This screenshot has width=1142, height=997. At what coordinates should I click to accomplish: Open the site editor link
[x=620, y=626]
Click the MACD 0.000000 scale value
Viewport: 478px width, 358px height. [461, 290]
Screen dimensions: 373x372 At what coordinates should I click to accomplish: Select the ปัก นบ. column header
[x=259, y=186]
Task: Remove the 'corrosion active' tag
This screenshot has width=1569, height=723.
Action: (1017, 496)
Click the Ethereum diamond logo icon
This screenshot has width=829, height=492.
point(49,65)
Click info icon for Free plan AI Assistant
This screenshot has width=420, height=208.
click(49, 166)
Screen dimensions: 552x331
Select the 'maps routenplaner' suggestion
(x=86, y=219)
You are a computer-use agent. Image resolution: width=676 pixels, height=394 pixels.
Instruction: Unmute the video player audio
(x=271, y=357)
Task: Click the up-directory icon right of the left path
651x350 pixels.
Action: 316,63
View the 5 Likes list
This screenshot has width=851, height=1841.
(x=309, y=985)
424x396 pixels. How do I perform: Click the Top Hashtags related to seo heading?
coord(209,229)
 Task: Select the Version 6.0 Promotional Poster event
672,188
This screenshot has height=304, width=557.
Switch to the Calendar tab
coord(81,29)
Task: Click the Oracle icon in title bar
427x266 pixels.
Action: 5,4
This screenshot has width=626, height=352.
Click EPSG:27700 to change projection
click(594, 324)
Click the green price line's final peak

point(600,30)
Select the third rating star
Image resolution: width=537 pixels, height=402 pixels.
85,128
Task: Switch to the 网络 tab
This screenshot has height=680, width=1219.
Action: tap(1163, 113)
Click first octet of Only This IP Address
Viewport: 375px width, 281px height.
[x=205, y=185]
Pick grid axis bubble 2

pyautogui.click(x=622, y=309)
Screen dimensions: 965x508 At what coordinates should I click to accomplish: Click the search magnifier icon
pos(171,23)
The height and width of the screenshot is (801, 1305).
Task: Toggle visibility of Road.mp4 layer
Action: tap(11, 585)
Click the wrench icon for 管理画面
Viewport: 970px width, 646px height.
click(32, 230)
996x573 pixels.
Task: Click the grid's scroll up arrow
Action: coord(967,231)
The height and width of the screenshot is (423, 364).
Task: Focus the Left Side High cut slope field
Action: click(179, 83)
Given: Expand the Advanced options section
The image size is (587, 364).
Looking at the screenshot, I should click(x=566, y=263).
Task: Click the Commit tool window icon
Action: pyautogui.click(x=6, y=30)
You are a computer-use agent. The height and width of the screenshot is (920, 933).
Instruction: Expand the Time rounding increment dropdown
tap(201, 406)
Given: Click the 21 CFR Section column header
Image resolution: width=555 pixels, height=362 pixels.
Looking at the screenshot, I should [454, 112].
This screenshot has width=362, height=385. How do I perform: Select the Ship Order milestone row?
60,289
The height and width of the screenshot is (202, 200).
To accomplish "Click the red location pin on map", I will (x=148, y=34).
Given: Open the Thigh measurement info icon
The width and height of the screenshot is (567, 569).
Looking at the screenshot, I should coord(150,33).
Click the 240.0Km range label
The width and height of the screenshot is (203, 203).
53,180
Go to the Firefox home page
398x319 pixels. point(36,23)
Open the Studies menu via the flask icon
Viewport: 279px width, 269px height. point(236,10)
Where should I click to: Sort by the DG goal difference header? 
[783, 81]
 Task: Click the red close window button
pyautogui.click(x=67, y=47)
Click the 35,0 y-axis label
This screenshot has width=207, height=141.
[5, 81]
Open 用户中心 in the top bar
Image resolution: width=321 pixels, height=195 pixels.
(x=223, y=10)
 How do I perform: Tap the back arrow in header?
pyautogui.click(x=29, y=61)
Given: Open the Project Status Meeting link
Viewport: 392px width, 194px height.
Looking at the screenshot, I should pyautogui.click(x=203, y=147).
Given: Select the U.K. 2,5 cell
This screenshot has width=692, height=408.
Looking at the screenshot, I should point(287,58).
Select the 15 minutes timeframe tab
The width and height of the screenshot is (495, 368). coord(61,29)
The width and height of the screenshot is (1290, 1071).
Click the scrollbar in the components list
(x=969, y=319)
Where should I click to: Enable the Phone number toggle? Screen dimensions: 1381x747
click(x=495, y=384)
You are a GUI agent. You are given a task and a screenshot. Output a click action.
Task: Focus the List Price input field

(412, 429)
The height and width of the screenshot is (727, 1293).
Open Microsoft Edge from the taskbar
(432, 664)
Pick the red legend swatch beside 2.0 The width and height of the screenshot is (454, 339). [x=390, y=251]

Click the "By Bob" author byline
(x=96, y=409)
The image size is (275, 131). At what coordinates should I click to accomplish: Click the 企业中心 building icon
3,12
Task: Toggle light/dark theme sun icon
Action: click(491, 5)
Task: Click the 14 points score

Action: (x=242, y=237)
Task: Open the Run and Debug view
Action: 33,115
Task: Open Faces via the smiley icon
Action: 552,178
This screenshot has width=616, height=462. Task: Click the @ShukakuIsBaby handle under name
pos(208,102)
####################
> [Exercise directions]
Please pull out every line of the material above that contains the word "resolution".

> [Exercise solution]
You are a computer-use agent. Image resolution: width=676 pixels, height=394 pixels.
Image resolution: width=537 pixels, height=402 pixels.
Image resolution: width=555 pixels, height=362 pixels.
Image resolution: width=321 pixels, height=195 pixels.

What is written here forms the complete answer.